Problem details - Lines in the material below that include "Toggle" need to be tallied; give the total alone.

Records to process -
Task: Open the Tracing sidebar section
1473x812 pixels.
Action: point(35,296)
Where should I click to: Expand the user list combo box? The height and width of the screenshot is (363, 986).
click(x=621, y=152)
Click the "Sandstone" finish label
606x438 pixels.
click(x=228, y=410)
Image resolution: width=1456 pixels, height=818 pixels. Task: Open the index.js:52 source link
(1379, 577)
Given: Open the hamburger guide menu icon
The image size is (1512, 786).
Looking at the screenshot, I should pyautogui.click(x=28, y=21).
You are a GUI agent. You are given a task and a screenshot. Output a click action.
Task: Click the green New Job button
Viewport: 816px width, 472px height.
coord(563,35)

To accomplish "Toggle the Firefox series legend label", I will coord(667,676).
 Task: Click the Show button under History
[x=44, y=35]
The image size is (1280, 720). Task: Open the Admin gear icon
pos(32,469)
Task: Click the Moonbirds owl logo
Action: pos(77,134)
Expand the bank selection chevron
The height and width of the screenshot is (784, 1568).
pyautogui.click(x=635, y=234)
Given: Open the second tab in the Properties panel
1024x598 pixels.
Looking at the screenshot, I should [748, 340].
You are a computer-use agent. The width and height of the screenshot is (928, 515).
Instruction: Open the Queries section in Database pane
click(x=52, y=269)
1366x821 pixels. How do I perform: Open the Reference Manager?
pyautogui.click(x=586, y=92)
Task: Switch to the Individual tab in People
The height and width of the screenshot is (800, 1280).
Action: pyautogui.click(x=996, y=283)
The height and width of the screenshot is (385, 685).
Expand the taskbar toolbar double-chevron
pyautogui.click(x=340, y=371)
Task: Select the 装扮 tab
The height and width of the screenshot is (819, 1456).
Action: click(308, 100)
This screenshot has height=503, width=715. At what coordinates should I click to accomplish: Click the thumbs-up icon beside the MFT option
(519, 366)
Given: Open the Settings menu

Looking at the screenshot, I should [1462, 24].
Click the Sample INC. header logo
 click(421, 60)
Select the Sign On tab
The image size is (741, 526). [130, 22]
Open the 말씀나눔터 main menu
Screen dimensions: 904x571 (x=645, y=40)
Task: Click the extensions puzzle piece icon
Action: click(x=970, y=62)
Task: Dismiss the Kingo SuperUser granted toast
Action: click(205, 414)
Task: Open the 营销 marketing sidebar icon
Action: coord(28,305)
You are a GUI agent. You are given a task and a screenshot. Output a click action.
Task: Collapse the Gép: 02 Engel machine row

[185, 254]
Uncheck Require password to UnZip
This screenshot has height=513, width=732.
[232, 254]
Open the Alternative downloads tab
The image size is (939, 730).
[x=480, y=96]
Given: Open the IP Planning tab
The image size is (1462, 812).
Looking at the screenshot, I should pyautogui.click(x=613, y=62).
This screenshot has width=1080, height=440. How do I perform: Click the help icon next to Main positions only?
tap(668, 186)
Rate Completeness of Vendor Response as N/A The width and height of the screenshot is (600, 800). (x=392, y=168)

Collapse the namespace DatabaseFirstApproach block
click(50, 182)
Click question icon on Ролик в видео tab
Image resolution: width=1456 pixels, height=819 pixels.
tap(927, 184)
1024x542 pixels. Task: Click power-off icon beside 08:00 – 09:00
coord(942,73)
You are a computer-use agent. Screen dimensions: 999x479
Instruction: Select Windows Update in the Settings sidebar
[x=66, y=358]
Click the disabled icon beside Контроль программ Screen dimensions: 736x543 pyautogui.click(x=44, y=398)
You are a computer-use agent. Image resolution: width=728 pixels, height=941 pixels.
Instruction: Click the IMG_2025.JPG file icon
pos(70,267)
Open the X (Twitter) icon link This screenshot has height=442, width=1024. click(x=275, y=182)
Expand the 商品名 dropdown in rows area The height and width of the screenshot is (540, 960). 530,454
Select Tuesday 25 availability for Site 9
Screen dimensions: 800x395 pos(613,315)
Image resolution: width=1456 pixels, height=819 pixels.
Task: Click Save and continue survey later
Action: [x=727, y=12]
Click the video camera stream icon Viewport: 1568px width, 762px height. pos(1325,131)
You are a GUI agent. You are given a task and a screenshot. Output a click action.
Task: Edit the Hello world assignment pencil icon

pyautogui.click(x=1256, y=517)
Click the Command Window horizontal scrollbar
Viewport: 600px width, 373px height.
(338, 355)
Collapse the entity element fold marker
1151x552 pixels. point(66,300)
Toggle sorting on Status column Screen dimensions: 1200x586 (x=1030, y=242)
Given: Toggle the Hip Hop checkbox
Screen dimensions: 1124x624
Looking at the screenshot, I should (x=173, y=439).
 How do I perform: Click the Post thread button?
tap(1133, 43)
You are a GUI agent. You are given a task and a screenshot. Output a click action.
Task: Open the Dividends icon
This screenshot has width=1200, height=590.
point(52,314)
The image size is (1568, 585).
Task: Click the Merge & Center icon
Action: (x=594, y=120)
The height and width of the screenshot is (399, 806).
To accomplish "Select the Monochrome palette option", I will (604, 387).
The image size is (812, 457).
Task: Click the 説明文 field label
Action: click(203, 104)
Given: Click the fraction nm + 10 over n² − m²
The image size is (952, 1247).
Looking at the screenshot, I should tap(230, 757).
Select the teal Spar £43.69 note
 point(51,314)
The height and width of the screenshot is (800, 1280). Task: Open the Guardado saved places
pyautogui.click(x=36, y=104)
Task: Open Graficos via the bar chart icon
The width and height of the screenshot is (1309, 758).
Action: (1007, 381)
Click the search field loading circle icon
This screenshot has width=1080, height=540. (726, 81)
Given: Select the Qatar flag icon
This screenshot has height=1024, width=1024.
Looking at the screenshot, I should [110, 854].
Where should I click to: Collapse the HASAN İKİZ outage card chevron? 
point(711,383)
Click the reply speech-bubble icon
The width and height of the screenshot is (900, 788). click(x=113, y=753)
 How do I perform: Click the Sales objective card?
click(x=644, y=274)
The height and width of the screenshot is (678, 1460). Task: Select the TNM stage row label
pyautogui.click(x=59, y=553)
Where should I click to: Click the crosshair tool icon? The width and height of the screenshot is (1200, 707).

Written solution - 3